*Instructions for the task*.
Only one stretch of the material below is wanted: everything from the line containing "This screenshot has width=721, height=549." down to the line containing "This screenshot has width=202, height=111.", both ends included. Repeat it exactly and skip the pictures.

*Exercise data*.
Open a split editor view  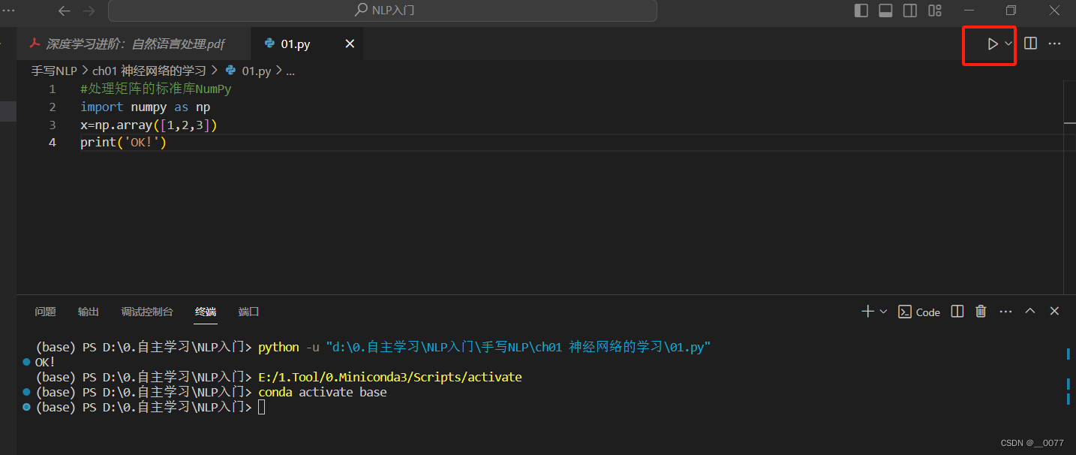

--

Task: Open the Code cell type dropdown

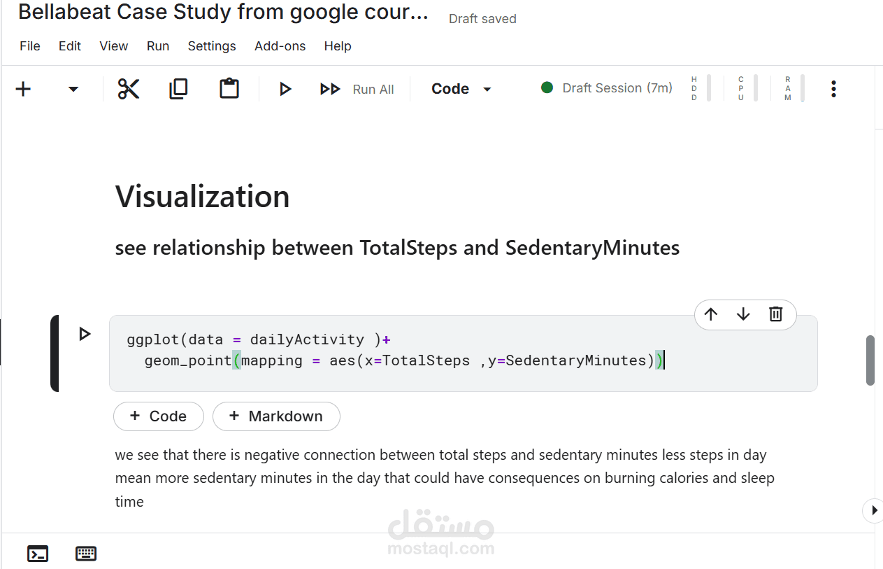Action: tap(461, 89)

==

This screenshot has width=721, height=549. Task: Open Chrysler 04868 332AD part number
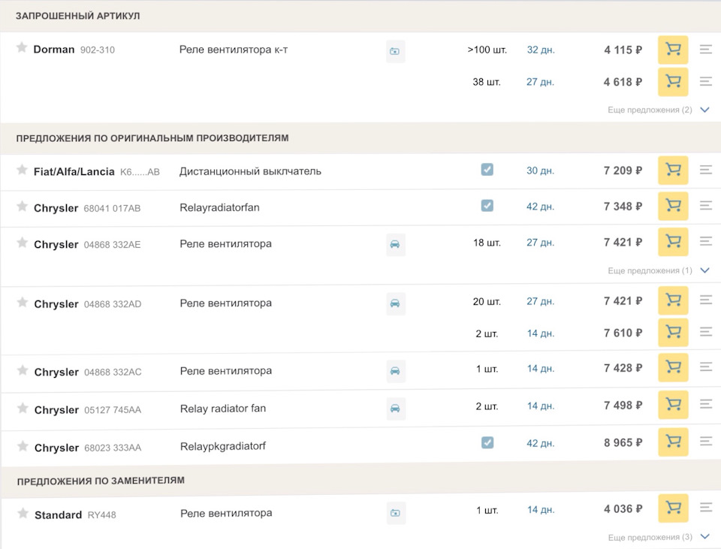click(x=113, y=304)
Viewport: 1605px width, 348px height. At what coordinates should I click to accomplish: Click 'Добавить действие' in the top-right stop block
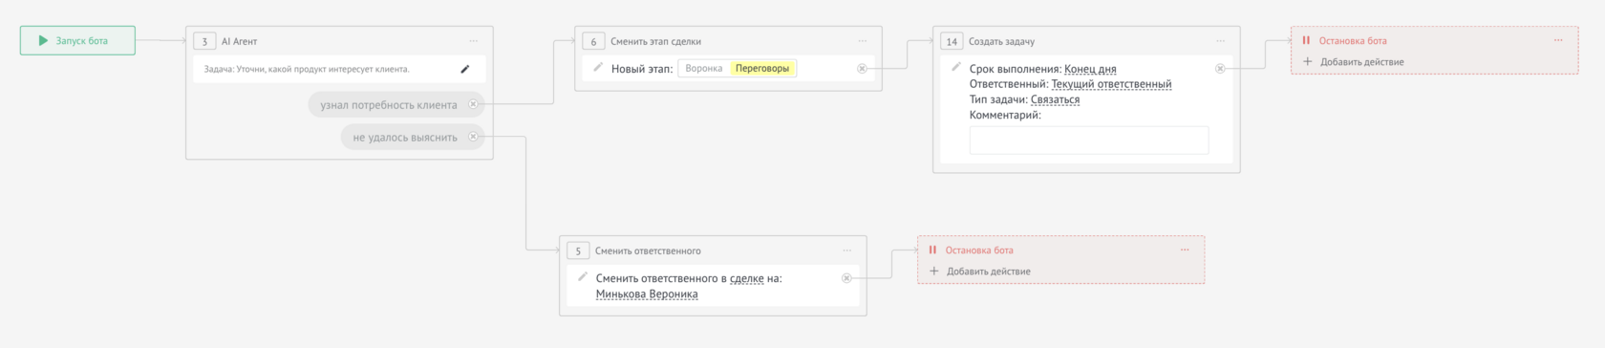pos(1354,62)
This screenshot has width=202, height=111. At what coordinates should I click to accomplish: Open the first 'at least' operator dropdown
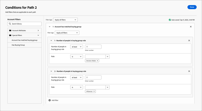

*Written response*.
This screenshot has width=721, height=549. Task: Open Chrysler 04868 332AD part number
click(x=113, y=304)
Viewport: 1605px width, 348px height. At what coordinates should I click to accomplish: Click 'Добавить действие' in the top-right stop block
pos(1354,62)
This screenshot has width=202, height=111. At what coordinates should I click to accomplish: Open the first 'at least' operator dropdown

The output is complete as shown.